◆ PASSAGE SHOWN:

With income outpacing inflation for the second year in a row, it is encouraging those who were considering relocating to take the plunge. Experts have predicted a “buyer’s market” for house hunters in the year ahead, giving them greater negotiating power as the mood of the housing market shifts to “cautious optimism”.
Rightmove recorded its busiest Boxing Day for new seller activity, with a record number of properties listed for sale by agents. Total buyer demand, measured by the number of inquiries sent to estate agents about homes for sale, was also 20% higher on 26 December than the same day in 2023, as potential buyers capitalised on more choice before a 2025 move.
However, even the more hopeful expectations for 2025 were met with caution, as an important stamp duty relief for first-time buyers was scheduled to end in the spring, as well as potentially high interest rates and taxes bearing down on the market.
In addition to this, Knight Frank have stated there is a lag in mortgage agreements due to house price growth being out of step with mortgage rates.
A Knight Frank spokesman said: “There are two reasons why house prices are currently out of sync. First, a number of buyers are sitting on sub-4% mortgage offers made before the Chancellor announced her economic plans on 30 October. Agreements are valid for up to six months, which means some will be insulated from the increase in borrowing costs triggered by the Budget.”

◆ STATED PROBLEM A: Copy the lines of the listing exactly, beginning at the line that contains "Screen dimensions: 1453x562" and continuing through the final line of the listing.
The listing that comes next bears no relation to the housing market passage.

◆ A listing:
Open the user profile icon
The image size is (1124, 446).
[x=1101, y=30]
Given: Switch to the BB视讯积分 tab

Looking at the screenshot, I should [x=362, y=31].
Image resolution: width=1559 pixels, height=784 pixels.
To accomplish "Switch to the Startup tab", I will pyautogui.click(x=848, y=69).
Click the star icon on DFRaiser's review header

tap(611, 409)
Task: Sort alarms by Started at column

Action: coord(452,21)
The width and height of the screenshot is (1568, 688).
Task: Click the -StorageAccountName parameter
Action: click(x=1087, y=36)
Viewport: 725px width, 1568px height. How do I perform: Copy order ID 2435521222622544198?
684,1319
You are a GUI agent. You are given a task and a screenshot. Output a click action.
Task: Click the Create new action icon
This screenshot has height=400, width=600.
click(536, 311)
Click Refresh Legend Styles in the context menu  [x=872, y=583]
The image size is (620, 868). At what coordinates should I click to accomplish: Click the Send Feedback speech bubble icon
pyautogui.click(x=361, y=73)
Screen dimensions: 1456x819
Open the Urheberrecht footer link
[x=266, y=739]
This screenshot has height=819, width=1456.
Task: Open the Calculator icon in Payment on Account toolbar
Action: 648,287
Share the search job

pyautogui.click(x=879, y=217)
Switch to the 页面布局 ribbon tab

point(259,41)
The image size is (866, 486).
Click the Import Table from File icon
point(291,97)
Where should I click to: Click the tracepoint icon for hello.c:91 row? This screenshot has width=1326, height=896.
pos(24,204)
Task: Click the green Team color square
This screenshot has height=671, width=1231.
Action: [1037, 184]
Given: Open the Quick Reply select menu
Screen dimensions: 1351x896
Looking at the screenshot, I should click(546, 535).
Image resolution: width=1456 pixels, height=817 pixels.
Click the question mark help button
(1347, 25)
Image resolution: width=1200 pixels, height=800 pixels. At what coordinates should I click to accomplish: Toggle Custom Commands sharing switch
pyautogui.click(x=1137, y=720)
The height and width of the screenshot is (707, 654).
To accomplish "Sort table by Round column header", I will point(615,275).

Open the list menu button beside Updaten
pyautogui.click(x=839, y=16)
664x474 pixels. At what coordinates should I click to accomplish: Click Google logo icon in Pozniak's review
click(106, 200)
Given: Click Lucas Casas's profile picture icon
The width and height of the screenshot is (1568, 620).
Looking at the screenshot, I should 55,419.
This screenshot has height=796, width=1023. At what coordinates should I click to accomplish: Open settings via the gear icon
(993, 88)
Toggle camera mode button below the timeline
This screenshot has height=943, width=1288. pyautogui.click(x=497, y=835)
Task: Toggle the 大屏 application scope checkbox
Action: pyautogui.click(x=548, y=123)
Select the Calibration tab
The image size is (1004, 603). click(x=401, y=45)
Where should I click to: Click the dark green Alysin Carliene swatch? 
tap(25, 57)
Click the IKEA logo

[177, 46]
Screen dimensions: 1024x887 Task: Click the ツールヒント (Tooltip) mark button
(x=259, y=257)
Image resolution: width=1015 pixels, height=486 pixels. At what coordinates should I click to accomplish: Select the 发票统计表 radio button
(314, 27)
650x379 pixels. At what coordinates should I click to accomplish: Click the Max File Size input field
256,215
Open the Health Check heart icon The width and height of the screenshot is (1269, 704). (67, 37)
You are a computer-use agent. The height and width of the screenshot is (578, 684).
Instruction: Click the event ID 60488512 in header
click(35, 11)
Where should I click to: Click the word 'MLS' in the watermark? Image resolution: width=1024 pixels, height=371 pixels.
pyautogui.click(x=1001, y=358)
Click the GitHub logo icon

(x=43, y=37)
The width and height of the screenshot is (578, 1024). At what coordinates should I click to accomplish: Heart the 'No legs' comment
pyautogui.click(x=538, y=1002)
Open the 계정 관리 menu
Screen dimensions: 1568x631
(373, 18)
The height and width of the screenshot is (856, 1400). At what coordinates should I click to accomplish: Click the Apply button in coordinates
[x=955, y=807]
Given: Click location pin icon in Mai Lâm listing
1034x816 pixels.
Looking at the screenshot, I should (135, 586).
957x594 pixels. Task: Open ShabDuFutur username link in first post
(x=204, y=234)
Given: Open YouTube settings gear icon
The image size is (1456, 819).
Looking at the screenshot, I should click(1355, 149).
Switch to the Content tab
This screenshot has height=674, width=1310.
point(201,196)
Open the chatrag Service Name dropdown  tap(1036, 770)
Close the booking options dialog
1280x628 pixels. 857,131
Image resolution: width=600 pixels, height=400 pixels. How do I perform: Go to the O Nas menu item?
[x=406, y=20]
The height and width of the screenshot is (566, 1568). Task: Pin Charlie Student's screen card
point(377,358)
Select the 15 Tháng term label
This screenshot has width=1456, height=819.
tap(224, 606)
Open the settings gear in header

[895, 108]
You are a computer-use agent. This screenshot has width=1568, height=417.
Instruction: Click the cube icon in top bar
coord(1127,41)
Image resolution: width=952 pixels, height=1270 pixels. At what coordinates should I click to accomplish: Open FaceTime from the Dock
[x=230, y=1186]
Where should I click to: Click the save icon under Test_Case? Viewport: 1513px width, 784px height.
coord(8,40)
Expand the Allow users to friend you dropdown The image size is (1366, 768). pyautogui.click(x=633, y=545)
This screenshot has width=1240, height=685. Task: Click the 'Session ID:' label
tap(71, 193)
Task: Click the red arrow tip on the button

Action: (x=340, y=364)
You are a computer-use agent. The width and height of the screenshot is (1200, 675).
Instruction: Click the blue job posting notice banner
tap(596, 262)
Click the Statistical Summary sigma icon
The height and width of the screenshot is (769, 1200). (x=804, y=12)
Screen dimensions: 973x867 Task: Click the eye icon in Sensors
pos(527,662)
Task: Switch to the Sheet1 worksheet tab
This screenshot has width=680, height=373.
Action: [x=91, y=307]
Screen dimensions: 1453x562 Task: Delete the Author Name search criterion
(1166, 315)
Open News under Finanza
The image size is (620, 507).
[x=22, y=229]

◆ STATED PROBLEM B: Repeat the portion of the housing market passage that begins at the words "Rightmove recorded its" and stops after the words "on the market.", reproducing it verbatim.

◆ WORKED SOLUTION A:
Screen dimensions: 1453x562 Task: Delete the Author Name search criterion
(1166, 315)
Open News under Finanza
The image size is (620, 507).
[x=22, y=229]

◆ WORKED SOLUTION B:
Rightmove recorded its busiest Boxing Day for new seller activity, with a record number of properties listed for sale by agents. Total buyer demand, measured by the number of inquiries sent to estate agents about homes for sale, was also 20% higher on 26 December than the same day in 2023, as potential buyers capitalised on more choice before a 2025 move.
However, even the more hopeful expectations for 2025 were met with caution, as an important stamp duty relief for first-time buyers was scheduled to end in the spring, as well as potentially high interest rates and taxes bearing down on the market.